"Why is a bottle of non-alcoholic spirits the same - or even more expensive - than a bottle of fully-leaded booze?"
The answer I desperately want to give is that we as a culture ascribe more value to alcohol than we should. Ethanol alcohol, in and onto itself, isn't really all that valuable at all. In fact, you can buy a gallon of the stuff on Amazon for under $40. Considering the average ABV of a Bourbon is 40%, around 300ml of your 750ml bottle is alcohol. That means there's around $3 of alcohol in your average bottle of Bourbon ($40/gallon = ~$.30/fl oz).
And, of course, that's not how spirits are made but, in my, maybe overzealous, effort to show that alcohol isn't the 'liquid gold' many of us make it out to be, it felt like, at least, a fair input.

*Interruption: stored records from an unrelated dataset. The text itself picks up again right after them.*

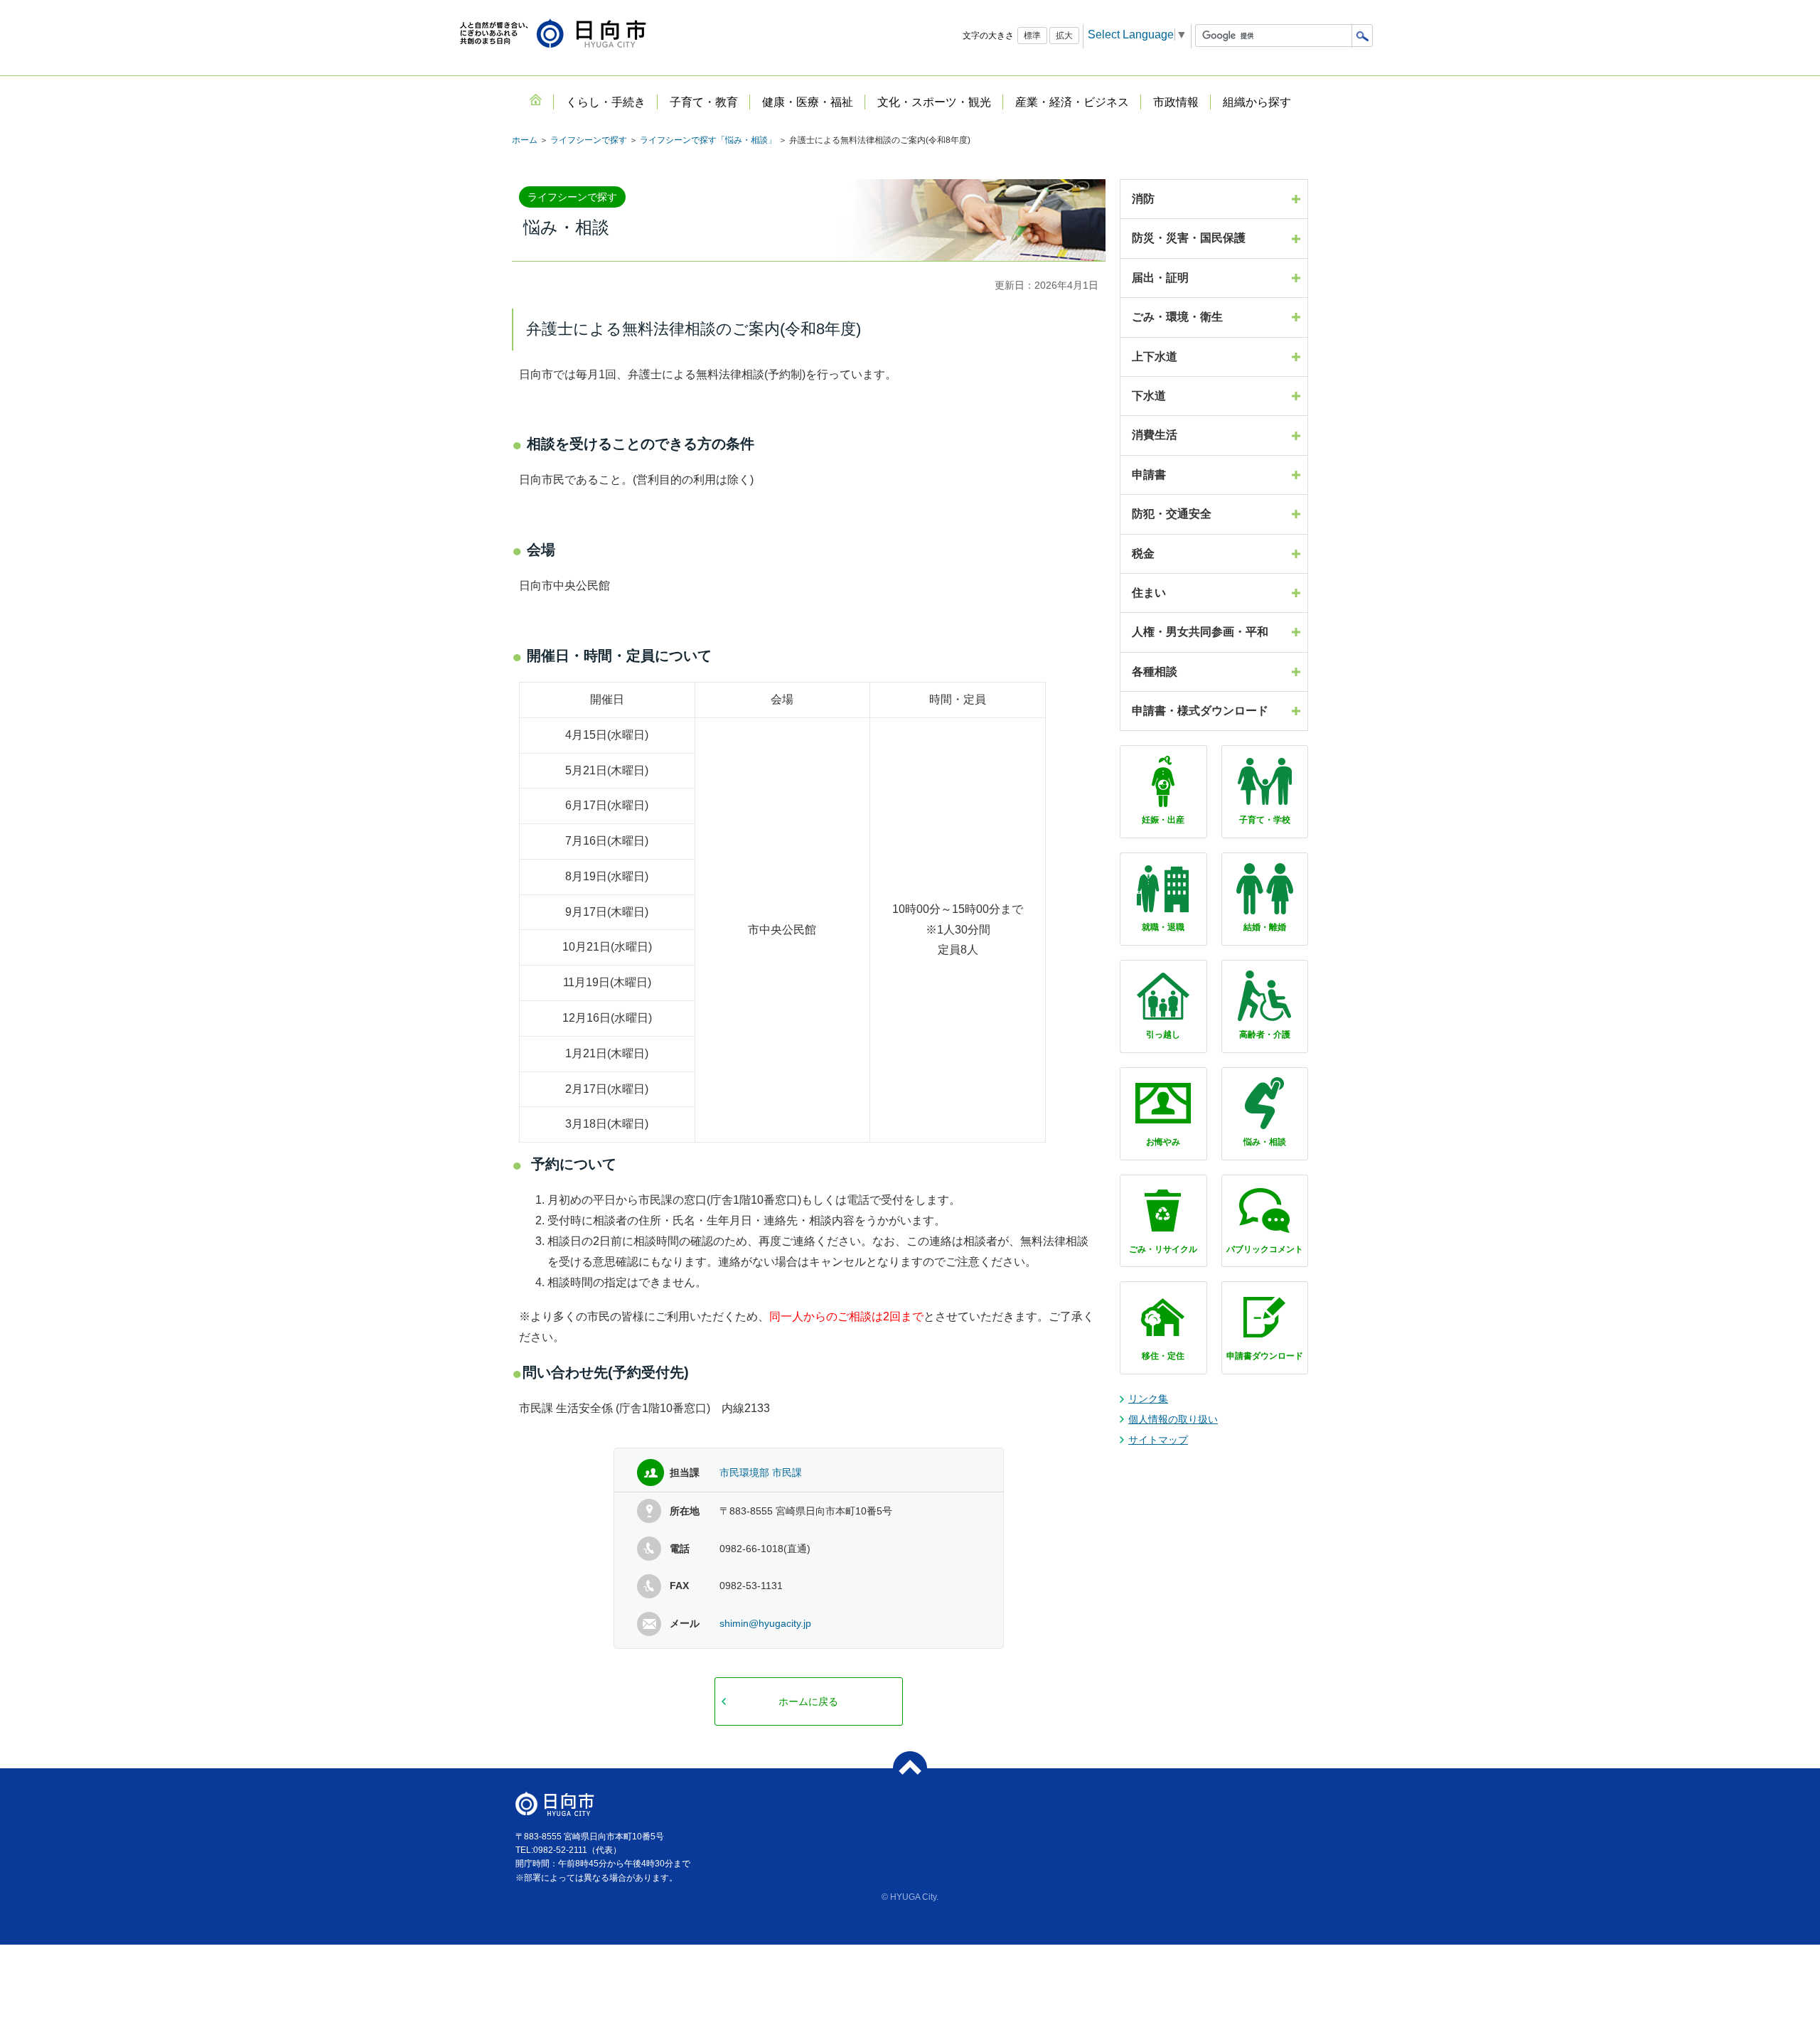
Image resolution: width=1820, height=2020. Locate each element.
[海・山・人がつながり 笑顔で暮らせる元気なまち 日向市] (553, 34)
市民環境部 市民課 (760, 1472)
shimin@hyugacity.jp (765, 1623)
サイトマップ (1158, 1439)
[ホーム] (535, 99)
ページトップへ (910, 1768)
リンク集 (1148, 1398)
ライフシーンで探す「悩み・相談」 (708, 140)
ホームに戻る (808, 1701)
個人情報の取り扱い (1173, 1419)
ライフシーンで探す (588, 140)
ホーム (524, 140)
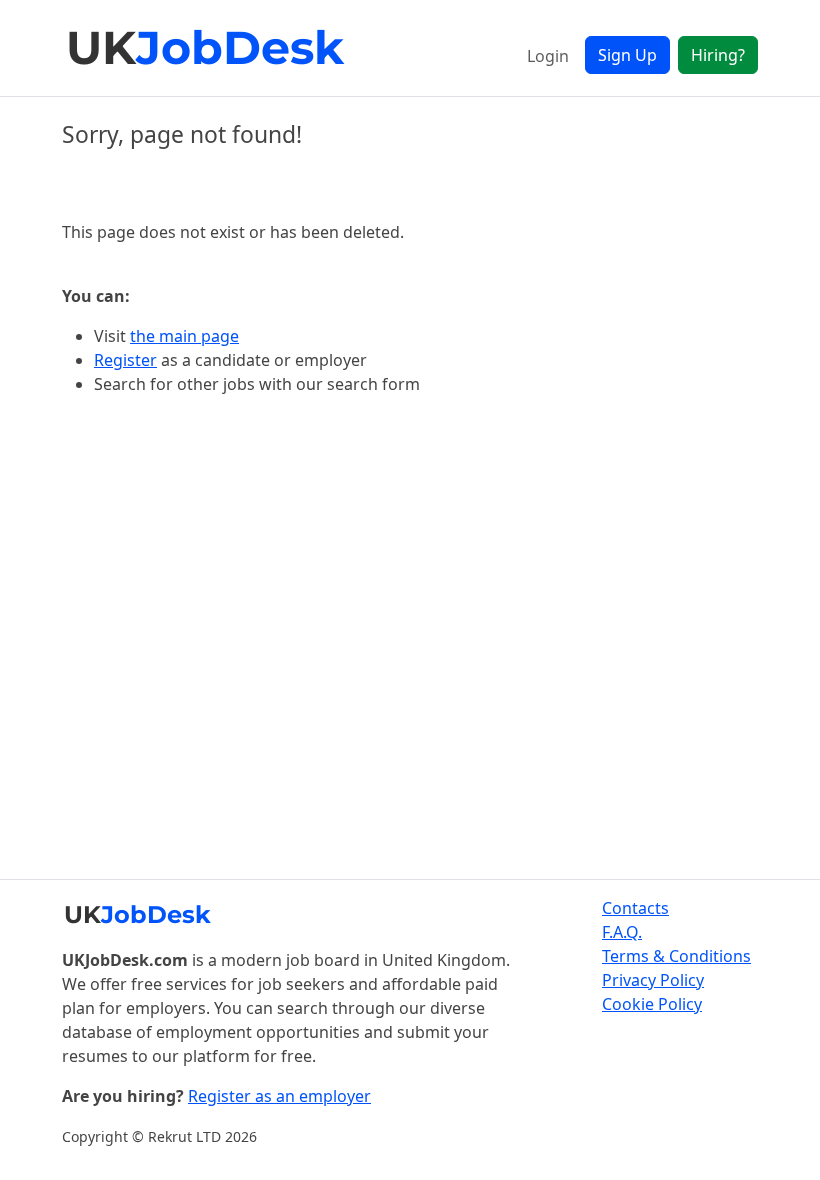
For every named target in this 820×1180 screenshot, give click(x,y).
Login (548, 56)
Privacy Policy (653, 980)
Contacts (635, 908)
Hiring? (718, 55)
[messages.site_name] (207, 48)
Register (125, 360)
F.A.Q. (622, 932)
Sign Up (627, 55)
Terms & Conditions (676, 956)
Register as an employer (279, 1096)
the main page (184, 336)
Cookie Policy (652, 1004)
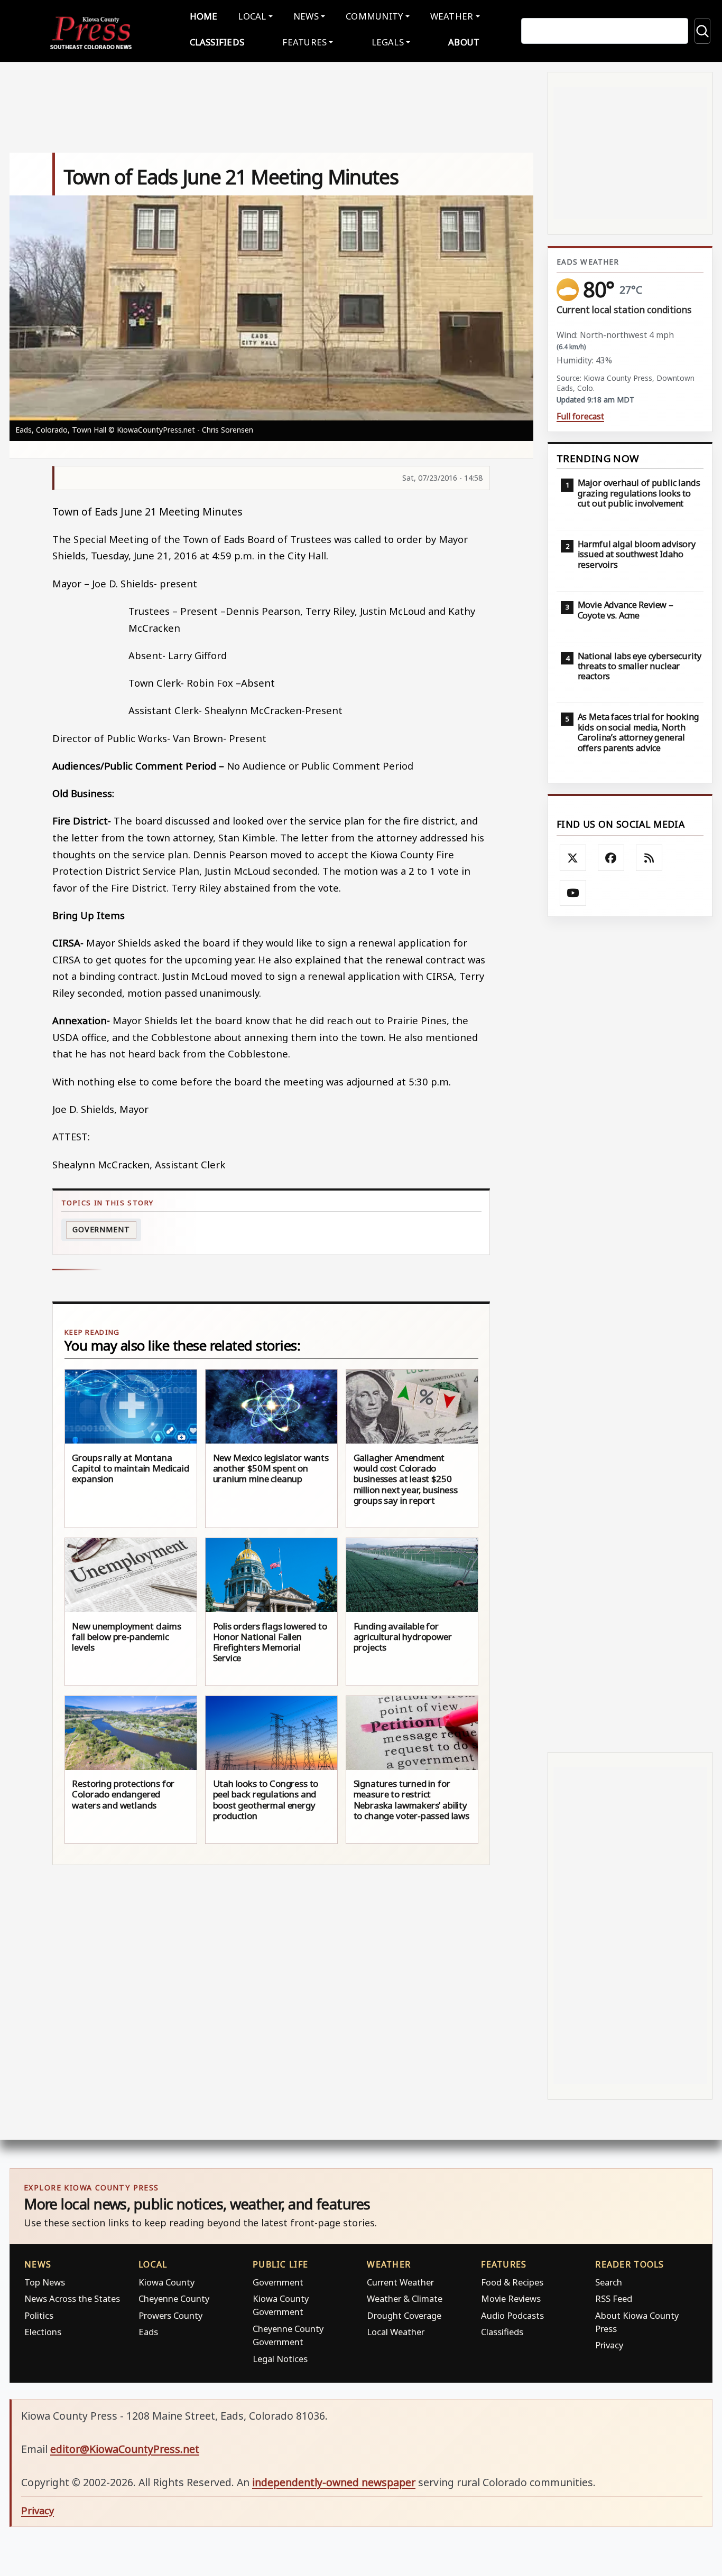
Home (204, 16)
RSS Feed (613, 2298)
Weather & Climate (404, 2298)
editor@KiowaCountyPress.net (124, 2449)
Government (101, 1229)
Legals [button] (388, 42)
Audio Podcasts (512, 2315)
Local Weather (395, 2332)
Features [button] (304, 42)
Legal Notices (280, 2359)
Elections (42, 2332)
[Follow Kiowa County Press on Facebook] (611, 858)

But let's throw that analysis away. At the end of the day, what we're paying for in a bottle of great booze is the centuries-old craft, the generational stories, and the time it takes to transform the liquid.
And yes, there is the issue of the TTB tax baked into the bottle cost of alcoholic spirits that non-alcoholic spirits aren't subject to. Let's just agree that the 20% delta there covers the cost of innovation, creating this whole new category, figuring out how to replicate the burn of alcohol without ethanol, how to prevent spoilage (again) without ethanol and so much more.
As I see it, there's only one valid reason that a bottle of non-alcoholic spirits is worthy of equal pricing relative to their boozy cousins. Non-alcoholic spirits are a real food product, governed by the FDA and made with ingredients cultivated, farmed, and yes, even distilled. That requires an immense amount of natural and human resources and expertise across a large array of different industries and geographies.
Consider when a quality non-alcoholic spirits producer puts in the R&D time, the innovation, and the effort to craft an NA Tequila. All the tasting notes and flavor elements that a drinker would get in a great Reposado need to be identified, grown, harvested, decanted or distilled, and then crafted into an FDA-regulated product safe and healthful for human consumption. Think of the agave, vanilla, oak, citrus, and so on - all from the real stuff that real people have planted, farmed, harvested, transported, and finally magically transformed into something complex, bold, and delicious for your non-alcoholic Margarita.
Where the non-alcoholic spirits industry is governed by the FDA, the alcohol world is governed by the TTB, The Alcohol and Tobacco Tax and Trade Bureau. The same folks who have been responsible for regulating the sale and advertising of cigarettes for decades now (before 2003, they were known as the Bureau of Alcohol, Tobacco, and Firearms). Let's just say there's a different level of transparency required here.
Here's the thing, I'm not saying one is better than the other or that non-alcoholic spirits should get a 'pass' on providing value to the drinker - I think there's equal magic, effort, resources, expertise, and creativity that go into each. I guess the net is simply that both versions of the product - alcoholic or non-alcoholic - have tremendous amounts of resources that go into them. All so that Manhattan, that Margarita, that Negroni is exciting, complex, and satisfying to the adult pallet.